The Travel Michigan 2015 report estimates that 4.6 million trips were made to Michigan as a result of exposure to the Pure Michigan campaign.
“Out-of-state visitors spent nearly $1.4 billion in communities across the state with a reported return on investment of $7.67 (for each $1 spent on the Pure Michigan campaign), which is up from $6.87 in 2014,” Cisneros said, citing Longwoods International statistics.
Pure Michigan will be featuring Grand Haven on a billboard this year, displaying a beautiful sunset with a person carrying a surfboard across the sand.
“Although measuring the local effects is difficult, by traditional means, we know it is working because it inspires travel,” Cisneros said. “We are excited to be one of the areas featured in their billboard campaign this year.”
The billboards will target various in-state locations as well as Chicago, Cincinnati, Milwaukee, Cleveland, Columbus, Dayton, Toledo, South Bend, Fort Wayne, Green Bay, Indianapolis and St.

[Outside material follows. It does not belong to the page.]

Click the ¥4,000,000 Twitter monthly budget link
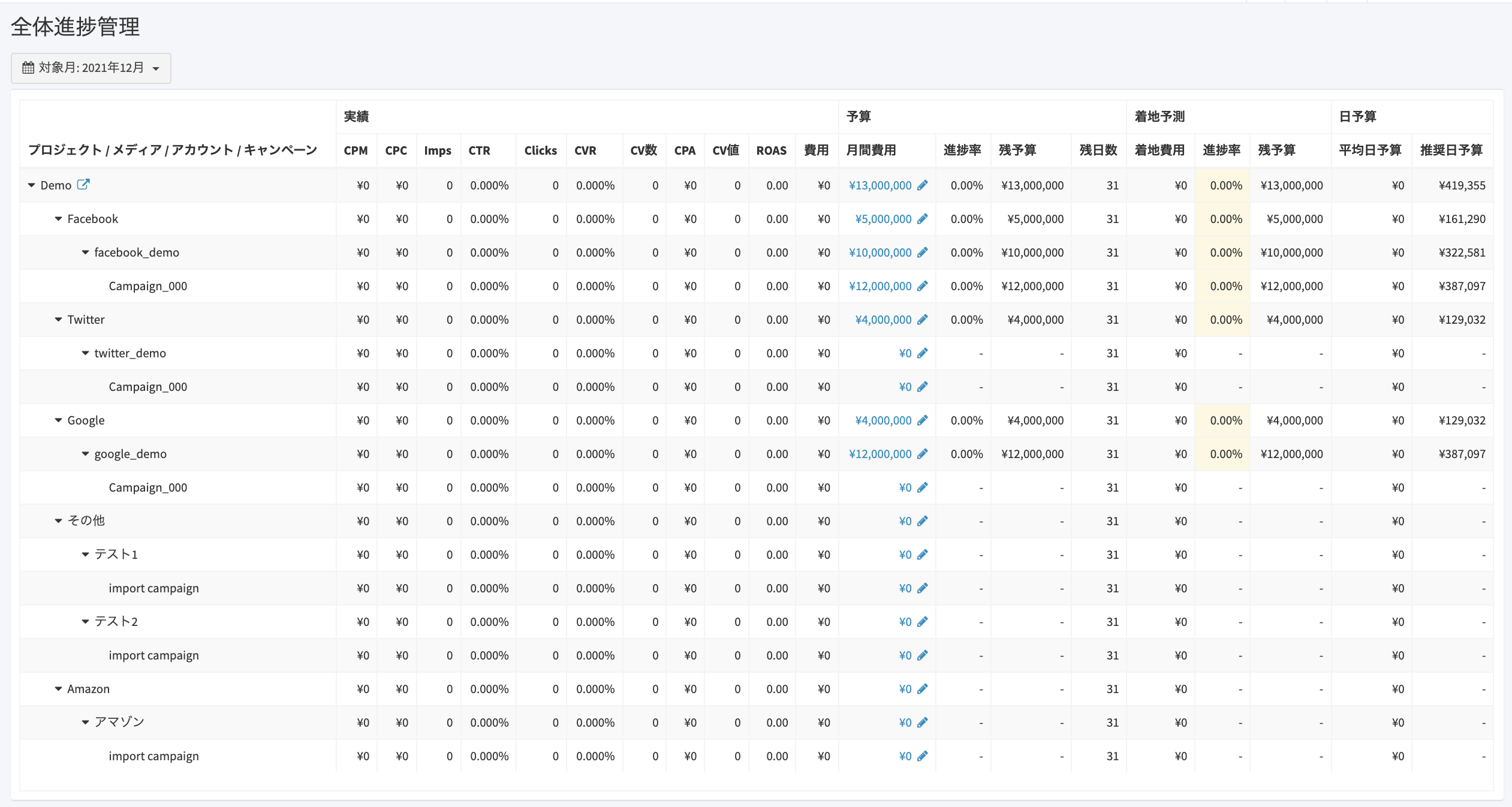 point(882,320)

Louis.
Tom Tebeau, owner of Hostetter's News Agency in downtown Grand Haven, said he's behind the Pure Michigan campaign 100 percent.
“I don't see any negative to it,” he said. “One of the things I like is that it doesn't only promote Michigan for the summertime. We are not a tourist town. We misidentify ourselves. If you're a tourist town, you have more than four hotels.”
Tebeau said many of the so-called “tourists” in the area are actually summer residents, hailing primarily from St. Louis, Mo., and other Midwestern cities.
“They're part-time residents,” he said. “We insult them by calling them tourists. Without the $15,000 or $18,000 they pay a year in (property) taxes, we couldn't afford the amenities we have. We have to treat them with a little more respect.”
Tebeau called Grand Haven “a summer destination town.” He said many of his customers come from places like Jenison, Allendale and Muskegon.
Tebeau said he thinks the Pure Michigan campaign is bringing in more visitors from southern Ohio, Kentucky and Pennsylvania.
Joy Gaash, president of the local Chamber of Commerce, said the Pure Michigan campaign helped bring the state out of an economic slump when it launched a decade ago.
“When you think back to attitudes and economic conditions in our state at that time, we were at a low point on so many fronts,” she said. “Pure Michigan celebrated how wonderful our community and natural resources are by telling not only the world but residents of our state, as well.”
Gaasch acknowledged those who think the Pure Michigan money would be better spent on roads. She said the campaign indirectly helps with road funds.
“Without marketing our state in a way that creates successful businesses that pay taxes to support government or employ individuals, who also pay taxes, we would not have the dollars that help support tax dollars that go to roads or social programs,” she said.